Recently, Bader, Baumann & Bertrand (1976) have found in bee retinula cells that an entry of calcium ions is associated with the fall from peak to plateau, and is accompanied by a decrease in sensitivity. The effect continues after the background light has been extinguished. The measurements were made on the receptor potential and therefore it is impossible to distinguish between a reduced electrical response per photon and a reduced number of photons reaching the rhodopsin molecules. Our observation on bumps show that both of these effects occur. Furthermore, when changes in the number of photons effectively caught by the optics are excluded, the effect called light-adaptation, which continues in locust cells for at least an hour after a stimulus, is indistinguishable from the reduction to bump amplitude and bump duration that is observed in light-adapted bumps. Therefore, as a hypothesis for future studies, we infer that the component of light-adaptation in locust and bee retinula cells that is caused by the entry of Ca2+ ions during a previous response is a reduced bump size. The second aspect of our findings is the demonstration that the afterdepolarization is indistinguishable from a summation of light-induced dark bumps. Recently Minke, Wu & Pak (1975), working with a (trp) mutant Drosophila in which receptor potentials rapidly decay, inferred that the afterdepolarization noise arises from bumps, and that the afterpotential shares some common transducer pathway with the receptor potential. They were unable to discern a change in bump amplitude, however, possibly because flies are different in this respect from the locust. We might well ask how bumps can arise long after the stimulus if bumps are the signs of the capture of photons. A slow process of amplification intervenes between the photon capture and the sudden electrical response.

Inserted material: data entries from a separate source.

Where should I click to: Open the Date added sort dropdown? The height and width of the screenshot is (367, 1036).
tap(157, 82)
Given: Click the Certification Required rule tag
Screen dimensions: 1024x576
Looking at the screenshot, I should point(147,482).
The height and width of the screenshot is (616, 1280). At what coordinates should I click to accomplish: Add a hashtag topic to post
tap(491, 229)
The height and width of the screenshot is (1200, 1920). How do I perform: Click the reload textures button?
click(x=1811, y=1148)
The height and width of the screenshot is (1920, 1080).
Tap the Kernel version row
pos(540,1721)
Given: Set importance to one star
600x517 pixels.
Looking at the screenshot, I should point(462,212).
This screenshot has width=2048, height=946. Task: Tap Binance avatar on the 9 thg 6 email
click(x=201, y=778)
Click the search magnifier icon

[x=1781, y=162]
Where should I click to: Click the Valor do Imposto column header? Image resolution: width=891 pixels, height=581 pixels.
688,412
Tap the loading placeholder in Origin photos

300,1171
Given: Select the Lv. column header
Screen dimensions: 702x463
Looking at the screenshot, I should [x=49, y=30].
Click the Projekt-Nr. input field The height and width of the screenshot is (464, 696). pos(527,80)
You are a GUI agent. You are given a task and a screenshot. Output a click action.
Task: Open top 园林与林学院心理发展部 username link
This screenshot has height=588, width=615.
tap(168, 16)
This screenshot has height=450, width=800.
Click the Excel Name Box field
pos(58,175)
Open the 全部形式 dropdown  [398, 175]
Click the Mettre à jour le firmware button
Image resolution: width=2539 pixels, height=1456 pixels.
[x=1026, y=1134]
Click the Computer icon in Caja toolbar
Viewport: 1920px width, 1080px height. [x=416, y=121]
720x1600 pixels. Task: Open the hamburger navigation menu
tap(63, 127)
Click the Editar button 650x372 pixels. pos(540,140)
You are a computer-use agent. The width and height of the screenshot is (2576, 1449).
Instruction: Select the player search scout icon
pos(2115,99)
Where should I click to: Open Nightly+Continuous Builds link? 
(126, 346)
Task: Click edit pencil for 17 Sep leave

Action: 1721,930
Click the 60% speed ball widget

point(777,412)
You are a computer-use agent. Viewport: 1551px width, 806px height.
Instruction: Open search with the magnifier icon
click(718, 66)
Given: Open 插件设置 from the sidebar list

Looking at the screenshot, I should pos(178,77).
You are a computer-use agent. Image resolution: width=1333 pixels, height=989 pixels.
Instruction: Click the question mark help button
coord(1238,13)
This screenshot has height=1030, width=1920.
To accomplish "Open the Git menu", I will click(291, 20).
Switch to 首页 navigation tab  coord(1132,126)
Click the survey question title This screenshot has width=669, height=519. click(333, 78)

The final aspect of our findings that we would like to emphasize is that the noise measured in photoreceptors is by no means all attributable to shot noise due to the random arrival of photons. Because bumps appear in a range of heights and durations, there is an additional source of noise which we call transducer noise. We give quantitative statistical data for the variation in bumps in Figs. 6–8.

The transducer noise is difficult to quantify for the purpose of measuring the fundamental feature of the retinula cell, the signal-to-noise ratio, because the variation in bump shape and amplitude seen by the electrode is not necessarily the same as that seen by the retinula cell axon. A difference between the two can arise from the cable properties of the cell. The bumps may be recorded from the distal parts of the cell body, whereas the noise limitations in vision are governed by the signal which arrives proximally at the terminal of the retinula axon. In fact, the general impression gained from a study of the cable properties of the retinula cells and their axons in the fly (Scholes, 1969; Zettler & Jarvilehto, 1971) and in other insects (loannides & Walcott, 1971), is that there is little degeneration of the signal, even between the retinula cell and the tip of its axon several hundred microns distant. From this we infer that the distance between the origin of a bump and the tip of the electrode within the soma has little effect on the shape and size of the recorded bump. Therefore the scatter of measurements in Figs. 6–8 are real indications of transducer noise.

Before the transducer noise measured in the retinula cell can be assessed as a contribution to the noise in vision, it will be necessary to make independent measurements further down the line proximally, to find out whether there is a noise contribution additional to the photon noise. These tests can be made on the behaviour or on higher-order cells. Our observations certainly indicate that noise caused by the random arrival of photons is not the only source of noise in primary photoreceptors.